=== The tasks ===
A. Using the avoided cost memorandum, decide whether each statement agrees with it. Answer yes or no for each and quote the words of the memorandum that decide it.
(i) Staff proposes to change some of the generic and utility-specific variables the Commission adopted in the recent avoided cost case.
(ii) The gas-fired combined cycle combustion turbine is the surrogate for avoided cost rates for projects smaller than 1 MW.
(iii) It has already been settled whether the starting fuel price for non-fueled rates should be reset each year.
B. Pick up the avoided cost memorandum after its final sentence and carry it on.

=== Text provided ===
**********

HomeMy WebLinkAbout95808.docxDECISION MEMORANDUM
TO:COMMISSIONER NELSON
COMMISSIONER SMITH
COMMISSIONER HANSEN
MYRNA WALTERS
TONYA CLARK
STEPHANIE MILLER
DAVE SCHUNKE
RICK STERLING
DON HOWELL
GARY RICHARDSON
WORKING FILE
FROM:BRAD PURDY
DATE:AUGUST 8, 1995
RE:ADJUSTMENTS TO AVOIDED COST MODEL
Staff proposes to make several changes to the avoided cost model to more accurately reflect costs of a gas-fired combined cycle combustion turbine (CCCT), the surrogate upon which the avoided cost rates are based for projects smaller than 1 MW. Staff is not proposing to change any of the generic or utility-specific variables adopted by the Commission in the recent avoided cost case, but rather is simply proposing changes in the method in which these variables are used to calculate avoided cost rates. Some of the proposed changes correct inconsistencies in the calculation methods employed for fueled and non-fueled rates, others more accurately levelize costs, while still others are cosmetic only and are intended to better accommodate annual updates to generic variables.
In addition to model changes, Staff wishes to suggest alternative methods of presenting avoided cost rates. Current methods are deceiving, difficult to explain and difficult for many people to interpret.
Finally, Staff wishes to make a proposal concerning annual updates to avoided costs. Clearly, the adjustable component of avoided costs is intended to capture changes in the cost of natural gas and should be applied for fueled rates. However, it has never been addressed whether the starting fuel price assumed for non-fueled rates should be reset annually or left unchanged from the price set in the most recent avoided cost proceedings.

**********

=== Material ===
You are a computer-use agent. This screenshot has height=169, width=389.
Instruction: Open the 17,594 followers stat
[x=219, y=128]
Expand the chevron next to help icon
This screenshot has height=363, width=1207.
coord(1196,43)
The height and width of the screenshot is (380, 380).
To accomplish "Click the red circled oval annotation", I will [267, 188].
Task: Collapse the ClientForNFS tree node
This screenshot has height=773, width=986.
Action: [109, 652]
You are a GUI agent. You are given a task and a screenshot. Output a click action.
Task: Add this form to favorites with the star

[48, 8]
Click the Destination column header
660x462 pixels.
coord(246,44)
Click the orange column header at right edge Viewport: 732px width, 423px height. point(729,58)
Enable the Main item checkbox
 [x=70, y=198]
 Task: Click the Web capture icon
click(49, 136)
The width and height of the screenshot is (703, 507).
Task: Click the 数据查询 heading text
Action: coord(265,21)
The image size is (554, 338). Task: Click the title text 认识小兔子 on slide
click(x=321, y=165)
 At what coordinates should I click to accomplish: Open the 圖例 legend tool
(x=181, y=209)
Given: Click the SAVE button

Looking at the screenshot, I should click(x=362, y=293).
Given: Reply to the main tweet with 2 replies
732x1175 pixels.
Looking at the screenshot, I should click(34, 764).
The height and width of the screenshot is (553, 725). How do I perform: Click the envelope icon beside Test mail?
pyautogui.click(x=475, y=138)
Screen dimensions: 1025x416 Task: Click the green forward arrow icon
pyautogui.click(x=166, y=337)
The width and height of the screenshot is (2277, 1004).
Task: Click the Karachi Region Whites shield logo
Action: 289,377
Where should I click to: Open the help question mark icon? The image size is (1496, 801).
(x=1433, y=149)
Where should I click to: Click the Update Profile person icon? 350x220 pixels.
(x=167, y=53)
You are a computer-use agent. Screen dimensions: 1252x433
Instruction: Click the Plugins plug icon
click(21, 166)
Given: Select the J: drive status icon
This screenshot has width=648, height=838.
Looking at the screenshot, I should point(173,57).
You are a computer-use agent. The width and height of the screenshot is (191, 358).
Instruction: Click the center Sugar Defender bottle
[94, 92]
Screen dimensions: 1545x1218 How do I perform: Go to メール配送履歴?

**********

=== Answers for the tasks ===
A.
(i) No: "Staff is not proposing to change any of the generic or utility-specific variables adopted by the Commission in the recent avoided cost case"
(ii) Yes: "the surrogate upon which the avoided cost rates are based for projects smaller than 1 MW"
(iii) No: "it has never been addressed whether the starting fuel price assumed for non-fueled rates should be reset annually"

B.
The following is a brief summation of the changes Staff proposes. A more detailed explanation will be provided to the Commission later if a formal case is initiated as requested by Staff.
Inconsistency in Calculation of Levelized Rates for Non-Fueled Projects
Currently, in computing levelized rates for non-fueled projects, surplus energy prices prior to the first deficit year are not being included. Instead, the levelized rates are based on fuel costs, fixed O & M, and variable O & M during the deficit period. This is inconsistent with the computation methods used for non-levelized rates for non-fueled projects, and for both levelized and non-levelized rates for fueled projects. This inconsistency was pointed out in Staff’s post-hearing brief, but the Commission chose to forego making a model change because of its minimal effect on rates and because it could potentially affect only very short term levelized contracts. However, the effect of the inconsistency becomes more significant as utilities’ first deficit years are extended further into the future as in the case of WWP.
Staff’s proposed change is to base all rates prior to the first deficit year on surplus energy prices, whether for fueled, non-fueled, levelized, or non-levelized contracts. The effect of this change alone is very minor, and the result is slightly lower levelized, non-fueled rates.
Levelization of Surplus Energy Rates
Staff also proposes that surplus energy prices be included in computing levelized rates for fueled and non-fueled projects. Under the current calculation methodology, the value of a levelized contract exceeds the value of a non-levelized contract. On a present worth basis, the value of both types of contracts should be equivalent.
In addition to these changes in the levelization methodology, Staff proposes that fixed O & M and variable O & M be combined in the model’s computations, since both are escalated at established rates and neither are subject to annual adjustment. In other words, variable O & M is variable but not adjustable; consequently, it should be treated the same as fixed O & M.
The effect of all of the computational changes is to increase the levelized rates for both fueled and non-fueled projects. The increase ranges from less than one mill for non-fueled levelized rates to nearly 10 mills for fueled levelized rates, depending on the utility. Exhibit 10 shows the effect of the model changes on rates for 20-year contracts for each utility. Staff contends that rates calculated using the proposed methodology more accurately reflect the levelized and non-levelized costs of the CCCT surrogate.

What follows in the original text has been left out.